=== What the task requires ===
Please give all of the data again, character for character, and drop the pictures.

[Stored data entries]

[Start of section]

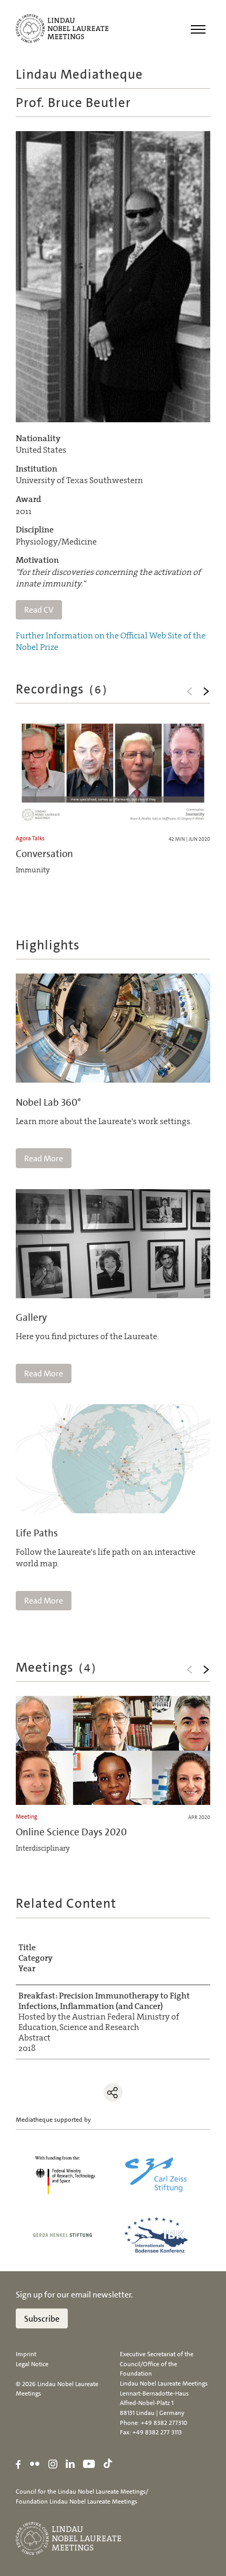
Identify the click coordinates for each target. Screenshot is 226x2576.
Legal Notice (32, 2364)
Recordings (62, 689)
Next (206, 691)
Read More (43, 1158)
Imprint (26, 2354)
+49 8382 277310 (164, 2423)
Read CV (39, 609)
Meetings (56, 1667)
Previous (189, 691)
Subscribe (41, 2318)
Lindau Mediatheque (79, 74)
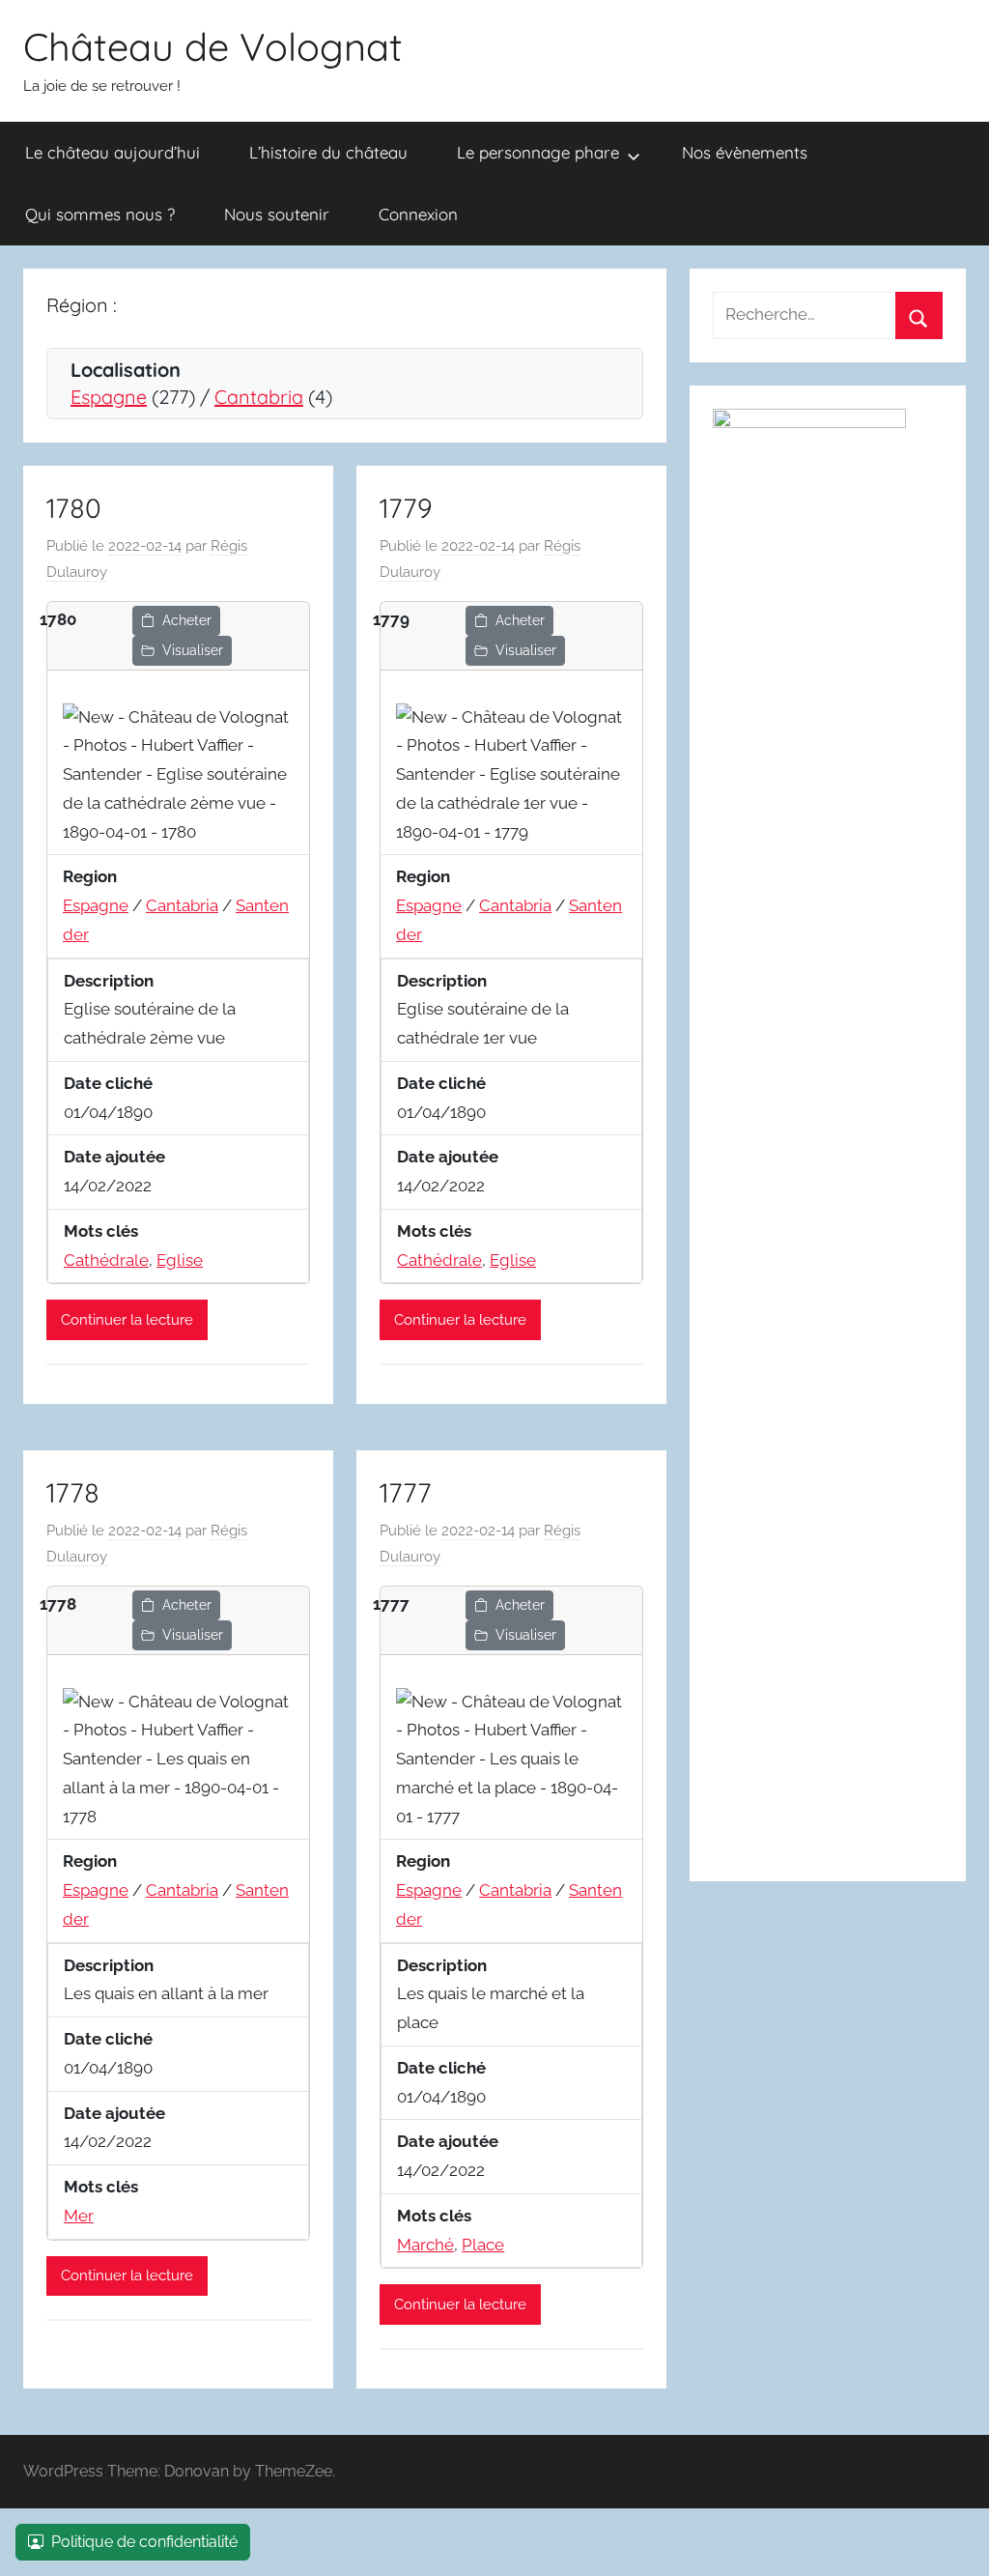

[End of section]

=== Written answer ===
Identify the click coordinates for each target. Screenshot is 226x2576.
Legal Notice (32, 2364)
Recordings (62, 689)
Next (206, 691)
Read More (43, 1158)
Imprint (26, 2354)
+49 8382 277310 (164, 2423)
Read CV (39, 609)
Meetings (56, 1667)
Previous (189, 691)
Subscribe (41, 2318)
Lindau Mediatheque (79, 74)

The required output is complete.